Achieving the Paris Agreement goals of keeping global warming to “well below” 2C, or to 1.5C, above pre-industrial levels will require rapid decarbonisation of human society.
But national commitments to rein in greenhouse gas emissions are currently insufficient to meet these agreed limits. It is increasingly likely that “negative emissions”, or “carbon dioxide removal”, technologies will be needed to take up the slack.
These techniques involve extracting CO2 from the atmosphere and storing it indefinitely.
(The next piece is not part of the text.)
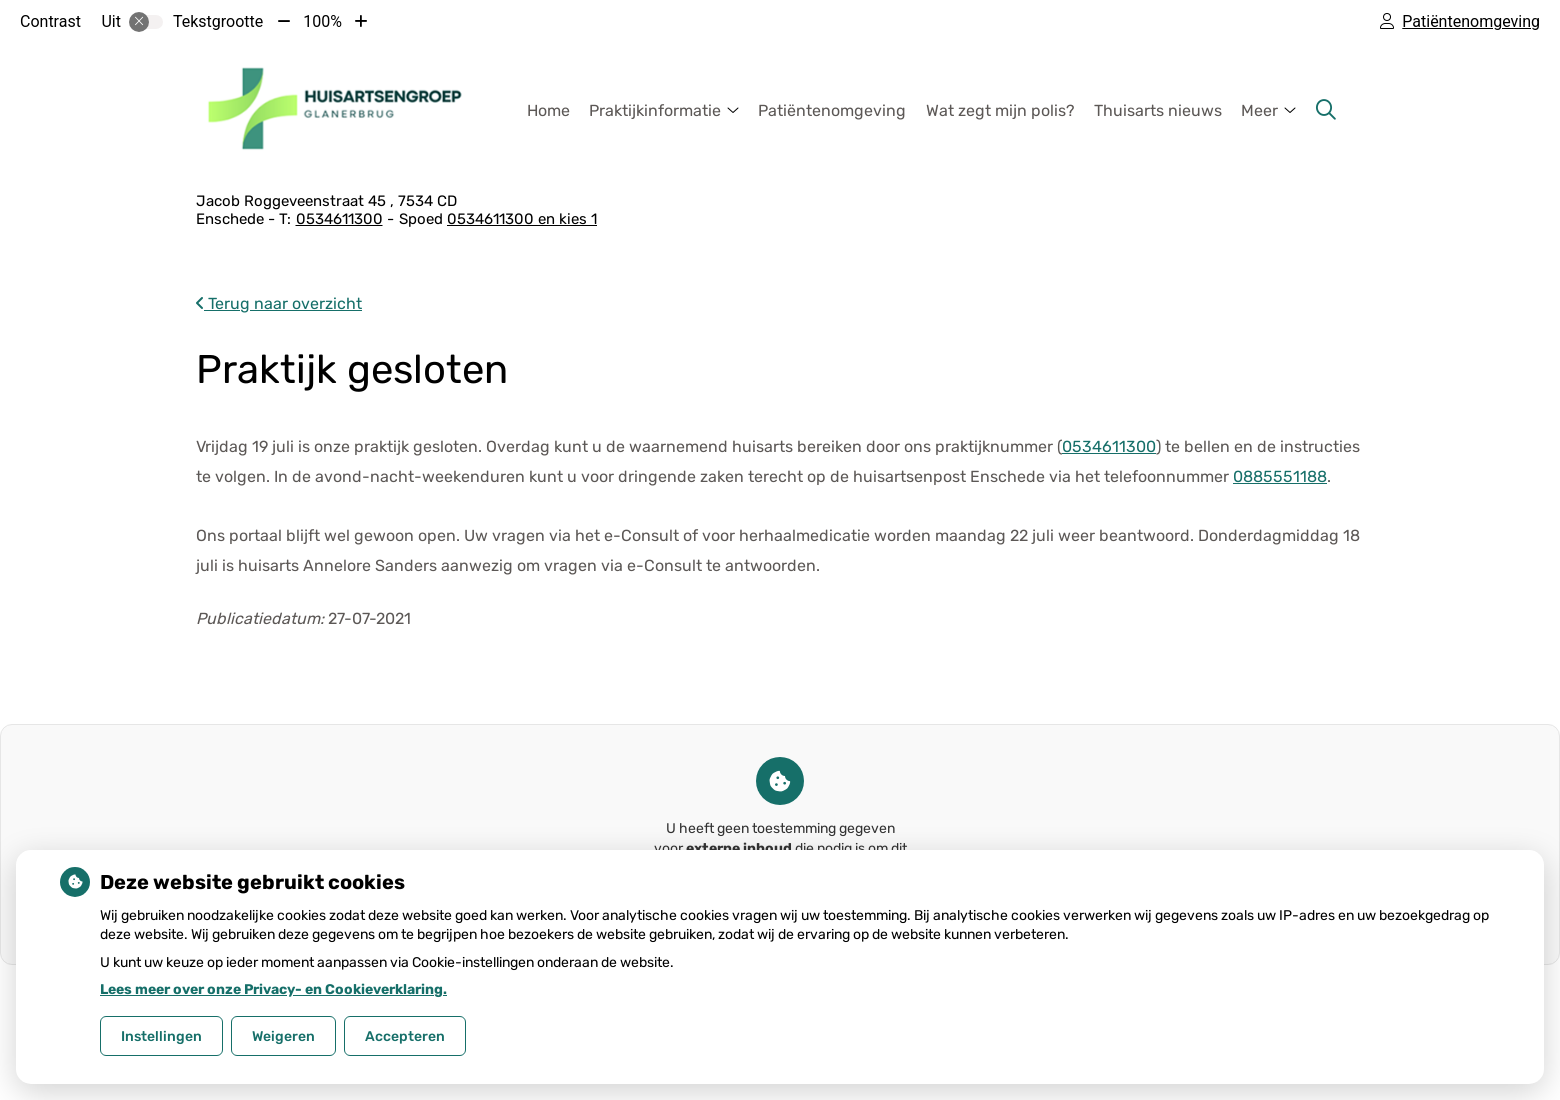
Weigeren (283, 1036)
Scientists have proposed a range of different approaches and we now need realistic assessment of these strategies, what they might be able to deliver, and what the challenges are.
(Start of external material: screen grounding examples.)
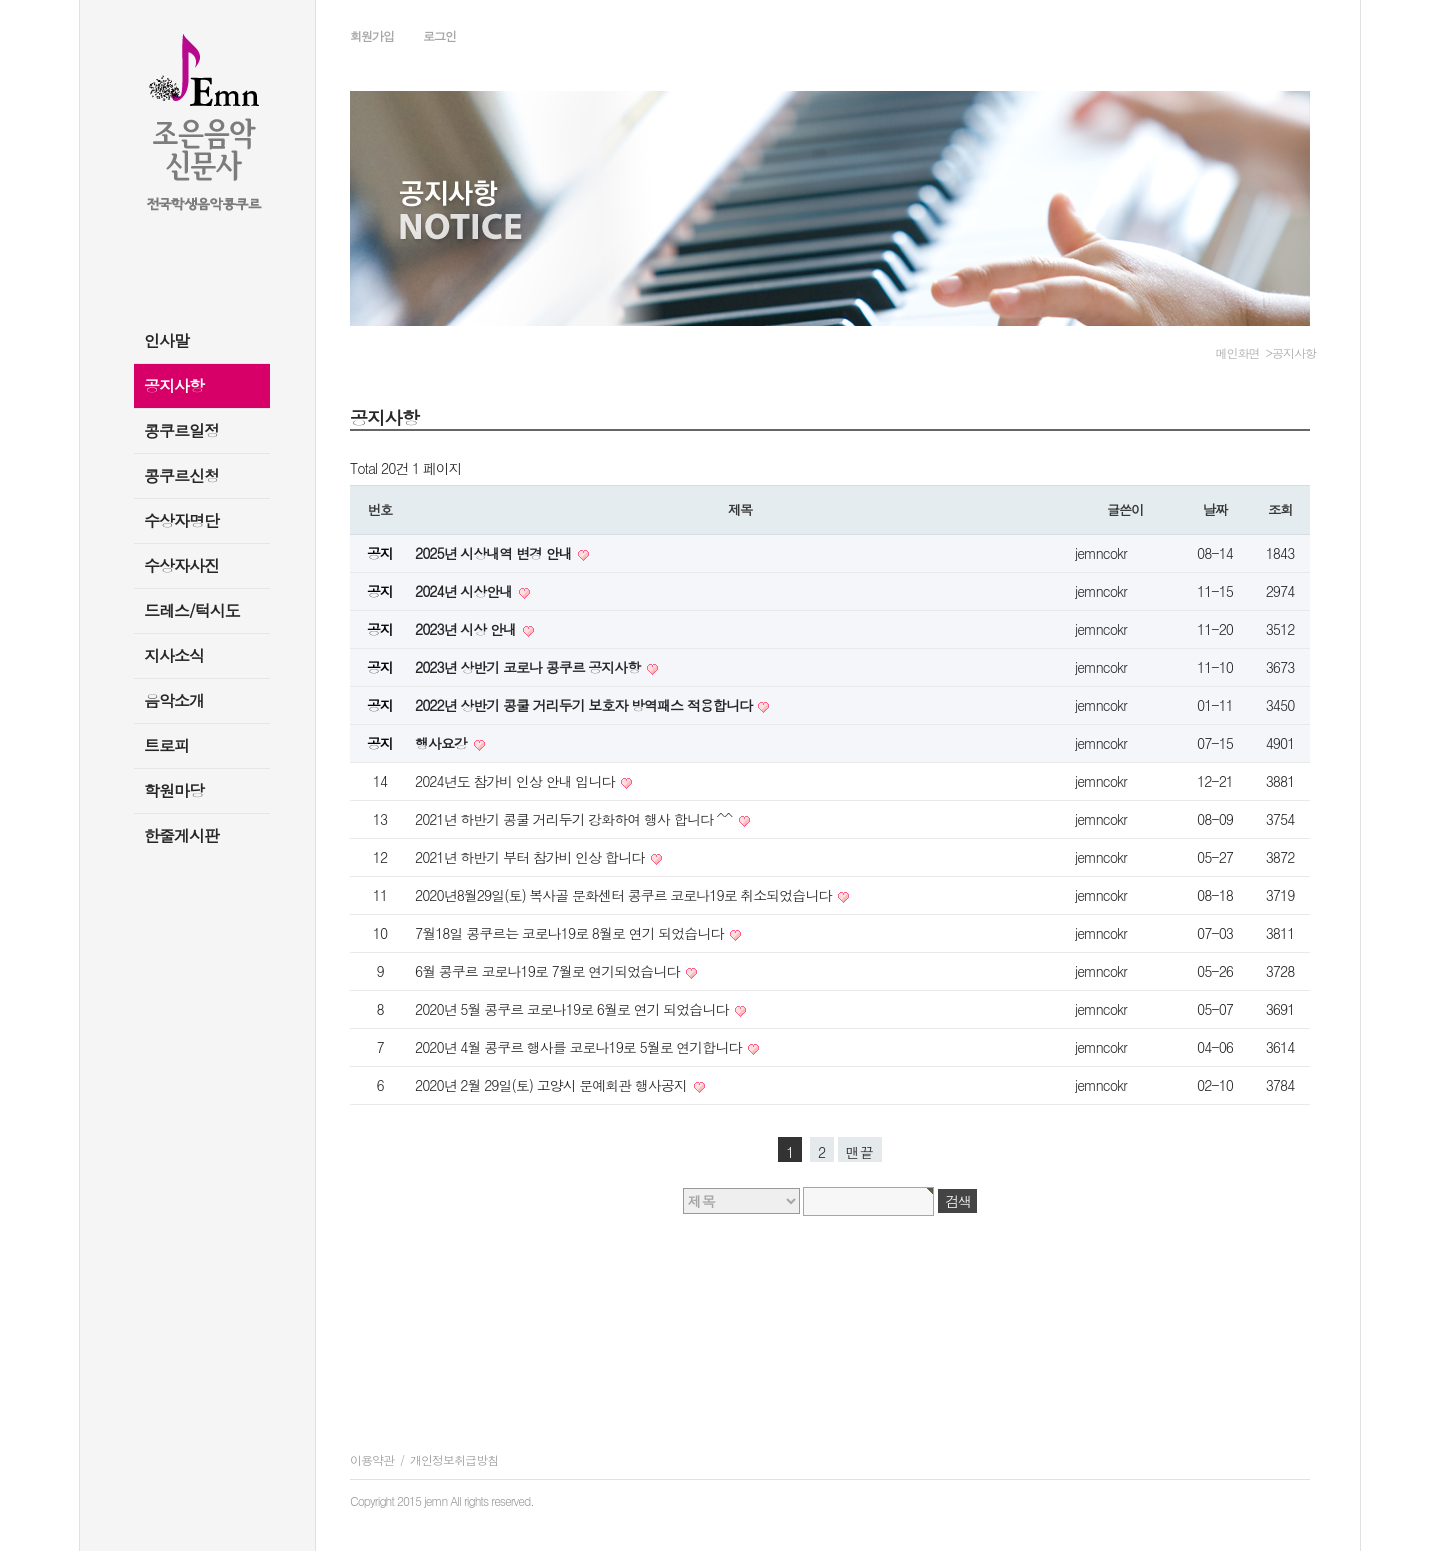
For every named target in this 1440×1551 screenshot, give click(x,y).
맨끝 (860, 1152)
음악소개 (174, 700)
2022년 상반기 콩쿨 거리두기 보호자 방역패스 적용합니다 (585, 705)
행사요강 (443, 743)
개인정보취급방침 (454, 1459)
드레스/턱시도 (192, 610)
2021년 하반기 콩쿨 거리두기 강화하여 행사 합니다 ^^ (575, 819)
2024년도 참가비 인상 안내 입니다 (516, 781)
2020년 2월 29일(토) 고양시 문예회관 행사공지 (553, 1085)
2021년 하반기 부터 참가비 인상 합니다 (531, 857)
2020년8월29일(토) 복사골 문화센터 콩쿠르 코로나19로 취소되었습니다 (625, 895)
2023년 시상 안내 (467, 629)
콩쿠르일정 (181, 430)
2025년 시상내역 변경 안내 (495, 553)
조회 (1280, 509)
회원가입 (372, 35)
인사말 (166, 340)
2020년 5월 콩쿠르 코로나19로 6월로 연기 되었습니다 (573, 1009)
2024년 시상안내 (465, 591)
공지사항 (174, 385)
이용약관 (372, 1459)
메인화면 (1238, 352)
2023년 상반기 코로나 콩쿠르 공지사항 (529, 667)
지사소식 (174, 655)
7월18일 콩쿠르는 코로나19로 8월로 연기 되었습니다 (571, 933)
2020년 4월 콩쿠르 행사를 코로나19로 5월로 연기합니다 (580, 1047)
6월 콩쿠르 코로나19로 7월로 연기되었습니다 (549, 971)
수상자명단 (181, 520)
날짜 (1215, 509)
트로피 (166, 745)
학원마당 (174, 790)
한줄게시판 (181, 835)
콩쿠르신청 (181, 475)
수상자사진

In a new paper for Nature Plants, we tackle an under-discussed technique of CO2 removal called “enhanced rock weathering”. Our research highlights the potential wider benefits for crop yields and soil health, and sets out a research agenda for the next steps.
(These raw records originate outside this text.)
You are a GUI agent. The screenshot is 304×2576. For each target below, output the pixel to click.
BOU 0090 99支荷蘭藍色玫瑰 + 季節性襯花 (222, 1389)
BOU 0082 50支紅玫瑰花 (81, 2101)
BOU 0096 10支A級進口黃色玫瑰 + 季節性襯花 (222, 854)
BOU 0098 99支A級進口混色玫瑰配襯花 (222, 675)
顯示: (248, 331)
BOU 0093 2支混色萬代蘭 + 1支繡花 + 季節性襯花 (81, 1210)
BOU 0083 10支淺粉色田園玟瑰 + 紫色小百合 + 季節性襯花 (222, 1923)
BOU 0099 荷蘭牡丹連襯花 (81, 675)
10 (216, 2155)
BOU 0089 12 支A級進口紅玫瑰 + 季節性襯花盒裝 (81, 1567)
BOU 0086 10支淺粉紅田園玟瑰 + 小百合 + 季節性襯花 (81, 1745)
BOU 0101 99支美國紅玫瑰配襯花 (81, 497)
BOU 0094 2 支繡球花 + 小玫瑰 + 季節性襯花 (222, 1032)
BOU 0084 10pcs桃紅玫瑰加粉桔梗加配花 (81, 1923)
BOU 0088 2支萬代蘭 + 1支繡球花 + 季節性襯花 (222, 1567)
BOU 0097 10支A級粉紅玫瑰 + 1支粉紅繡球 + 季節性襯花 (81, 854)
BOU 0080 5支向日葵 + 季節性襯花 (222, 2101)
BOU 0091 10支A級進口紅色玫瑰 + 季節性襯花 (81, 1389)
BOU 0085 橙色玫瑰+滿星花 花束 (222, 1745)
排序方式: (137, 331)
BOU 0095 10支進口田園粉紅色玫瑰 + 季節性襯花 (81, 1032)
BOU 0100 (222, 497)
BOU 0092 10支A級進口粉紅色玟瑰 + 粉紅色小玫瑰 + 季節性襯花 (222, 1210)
What is enhanced weathering?
As you might remember from geography classes at school, chemical weathering is a natural process that continuously erodes away rocks in our landscapes and sequesters atmospheric CO2 over millions of years.
The process begins with rain, which is usually slightly acidic having absorbed CO2 from the atmosphere on its journey to the ground. The acidic rain reacts with the rocks and soils it lands on, gradually breaking them down into minute rock grains and forming bicarbonate in the process. Eventually, this bicarbonate washes into the oceans, where the carbon is stored in dissolve form for hundreds of thousands of years or locked up on the sea floor.
Enhanced weathering scales up this process. It involves pulverizing silicate rocks such as basalt – left over from ancient volcanic eruptions – to bypass the slow weathering action. The resulting powder, with a high reactive surface area, is then spread on large areas of agricultural land where plant roots and microbes in the soil speed up the chemical reactions.
As natural rock weathering absorbs around 3% of global fossil fuel emissions, enhanced weathering can provide a boost to remove even more CO2 from our atmosphere.
But the potential benefits do not end there. As enhanced weathering makes water more alkaline, it can help counteract ocean acidification.
And adding minerals to soils can boost nutrient levels, improving crop yields and helping restore degraded agricultural soils.
Food demand
The need to cut CO2 emissions is unfolding alongside an unprecedented increase in food demand – linked to dietary changes and a growing population that may surpass 11 billion by 2100 (pdf). At the same time, farming itself a growing contributor to climate change.
Critically, enhanced rock weathering works together with existing managed croplands. Unlike other negative emissions techniques under consideration, it doesn’t compete for land used to grow food or increase the demand for freshwater.